LARGO — A Pinellas County detention deputy was fired for smacking an inmate and pinning him to the ground of the jail's booking area, Sheriff Bob Gualtieri announced Monday.
Deputy Richard Stotts, 48, was fired by Gualtieri on Monday after the findings of an internal affairs investigation were sustained by an administrative review board last week.
On May 8 about 9:30 p.m., Stotts was working in the booking area when a handcuffed David Alan Koons, 38, arrived on charges of disorderly conduct, battery on an officer, and resisting an officer.

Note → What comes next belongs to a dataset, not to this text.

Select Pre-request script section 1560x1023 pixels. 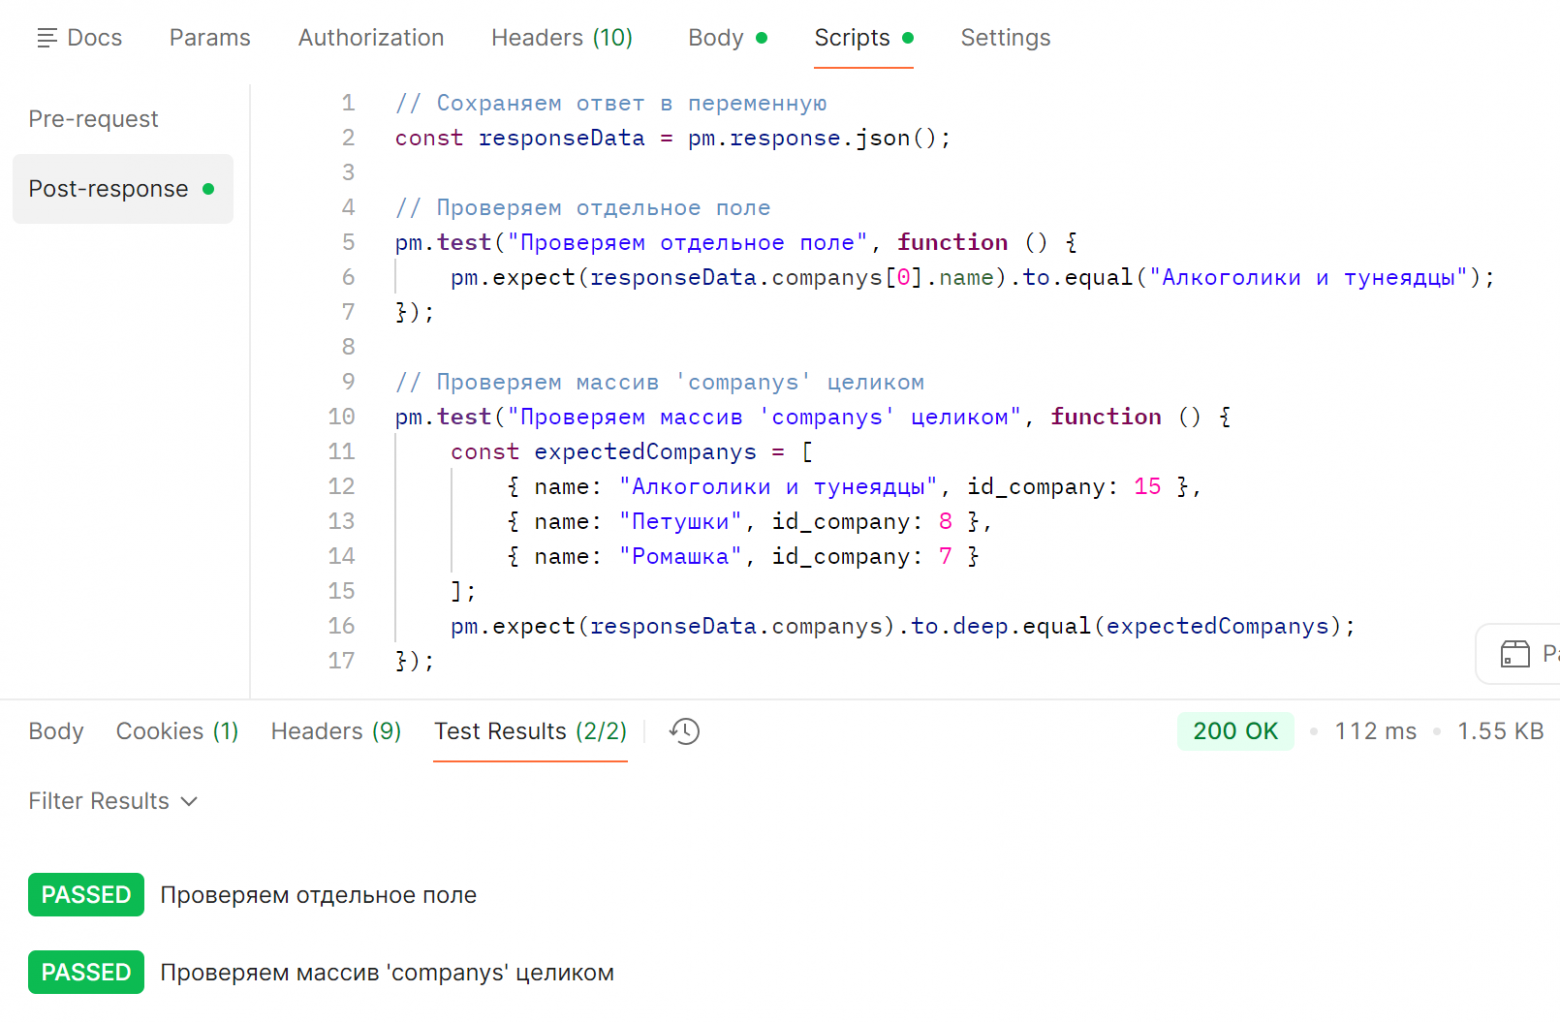pos(93,119)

Koons was arrested after yelling racial slurs on a PSTA bus and lunging at a Clearwater police officer, according to arrest affidavits.
Inside the booking area, Koons continued yelling profanities and racial slurs, this time toward jail staff. Stotts was working at a counter when Koons arrived. (Stotts and Koons are both white.)

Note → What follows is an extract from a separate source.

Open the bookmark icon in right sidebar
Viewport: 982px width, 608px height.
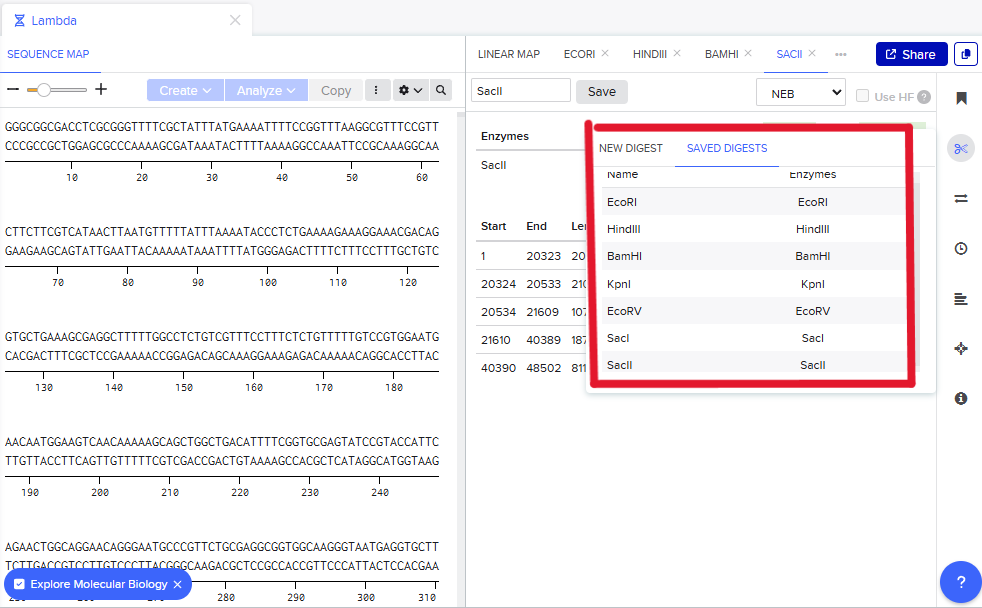[x=961, y=98]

Surveillance video shows Stotts slowly approaching Koons and then abruptly smacking him on the head and neck, wrapping his right arm around his head and pinning him to the ground. Several deputies then intervened.
Supervisors reviewing surveillance video saw the incident, which lasted less than 1 minute, and filed a complaint. Stotts, a 12-year Sheriff's Office employee, later told internal affairs investigators he overreacted and lost his temper, adding that he "perceived" Koons was moving toward him.
"Despite the fact that Koons was running his mouth and he was verbally loud and somewhat abusive, he didn't threaten anybody," Gualtieri said at a news conference Monday. "When you lose your temper and you lose your cool, then you're not going to work here anymore."
Koons of New Port Richey was released from the jail May 17 on $5,250 bail. He was not hurt when Stotts struck him, Gualtieri said. Koons and Stotts could not be reached for comment Monday.
Criminal charges will not be sought against Stotts since Koons has not cooperated with investigators, Gualtieri said. If that were to change, the sheriff said, charges would be considered.
Stotts has been the subject of prior investigations before, Gualtieri said, including some involving improper conduct toward inmates. Those allegations were not sustained.
Stotts' firing is the latest in a string of cases of excessive use of force at the Pinellas County jail.
In June, the Sheriff's Office fired another detention deputy, Elizabeth Kretzer, 40, accused of slapping a female inmate. A criminal investigation is ongoing in that case.
In October, Desmond Quinn, 40, was fired for grabbing a handcuffed inmate by the throat and throwing him to the ground.
Gualtieri said the firings are not related and don't illustrate a problem within the jail.
"We have about 750 deputies that work in the Pinellas County jail, and the absolute majority of them are professional," he said. "We are policing our own."